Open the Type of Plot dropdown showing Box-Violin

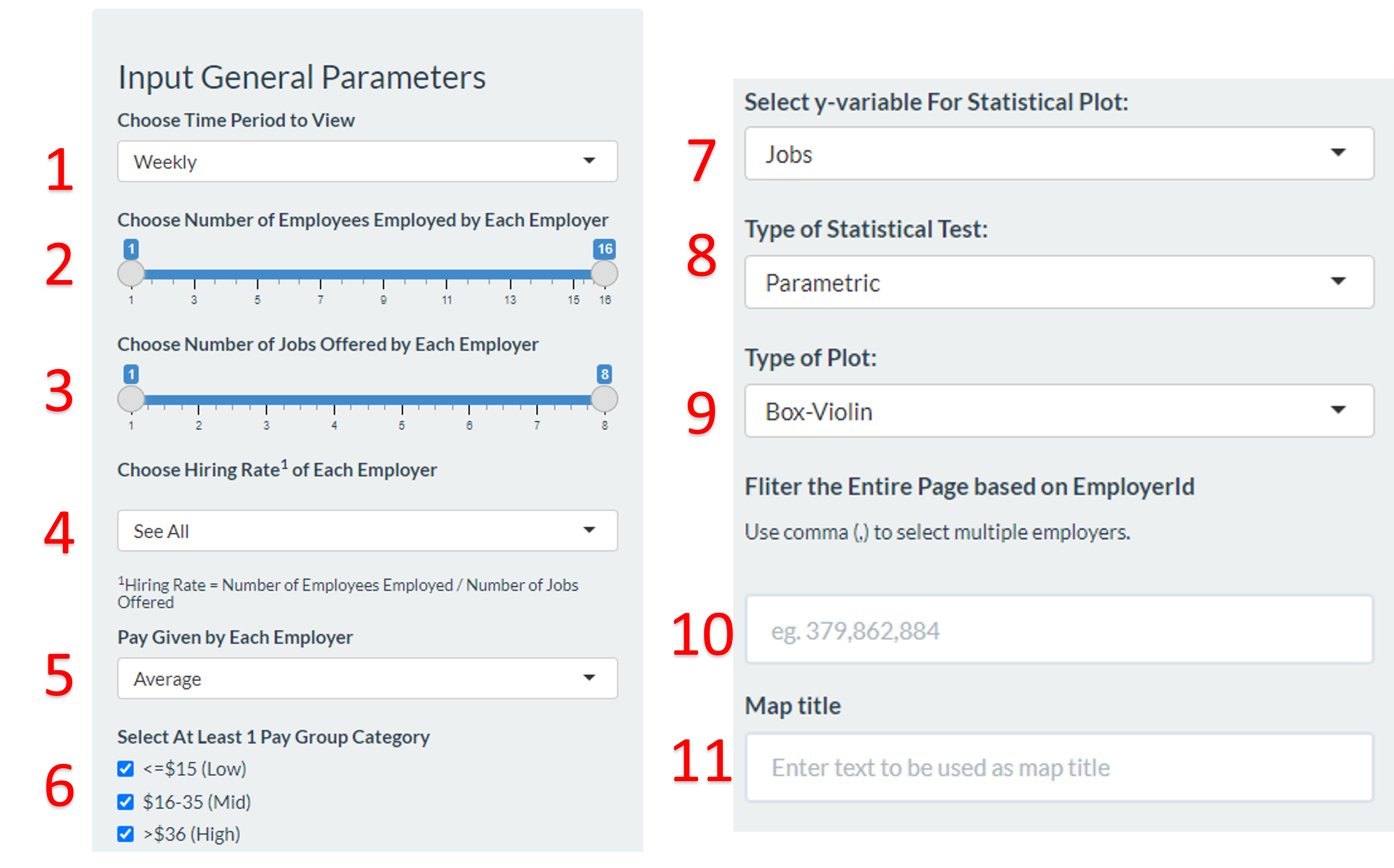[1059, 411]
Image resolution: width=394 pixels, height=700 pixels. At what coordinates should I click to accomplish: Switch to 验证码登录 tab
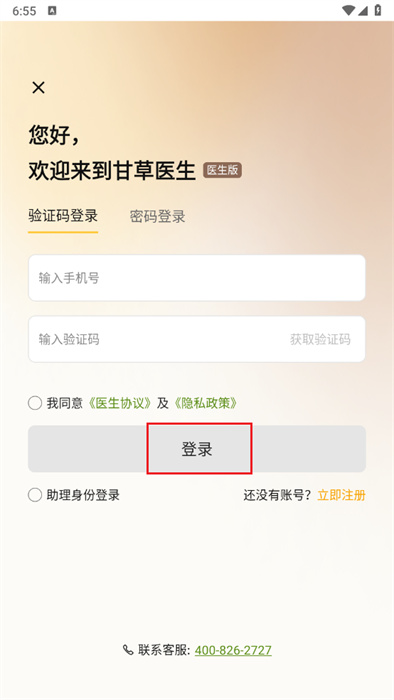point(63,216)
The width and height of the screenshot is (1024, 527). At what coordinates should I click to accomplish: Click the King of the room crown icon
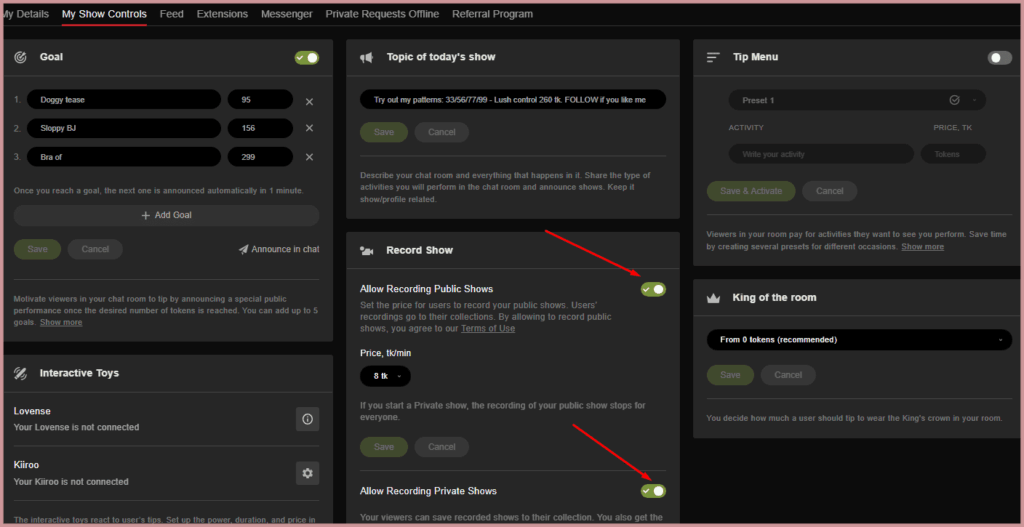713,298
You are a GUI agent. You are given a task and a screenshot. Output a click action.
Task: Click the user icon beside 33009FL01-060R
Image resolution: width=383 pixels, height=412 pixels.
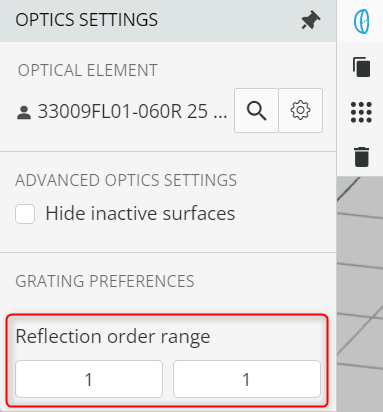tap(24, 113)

Task description => The data is to be restated word for word, with any pictures set aside.

Solution for this problem =>
Open the Type of Plot dropdown showing Box-Violin

[1059, 411]
Image resolution: width=394 pixels, height=700 pixels. At what coordinates should I click to accomplish: Switch to 验证码登录 tab
point(63,216)
The width and height of the screenshot is (1024, 527). At what coordinates should I click to accomplish: Click the King of the room crown icon
713,298
You are a GUI agent. You are given a task and a screenshot. Output a click action.
Task: Click the user icon beside 33009FL01-060R
Image resolution: width=383 pixels, height=412 pixels.
tap(24, 113)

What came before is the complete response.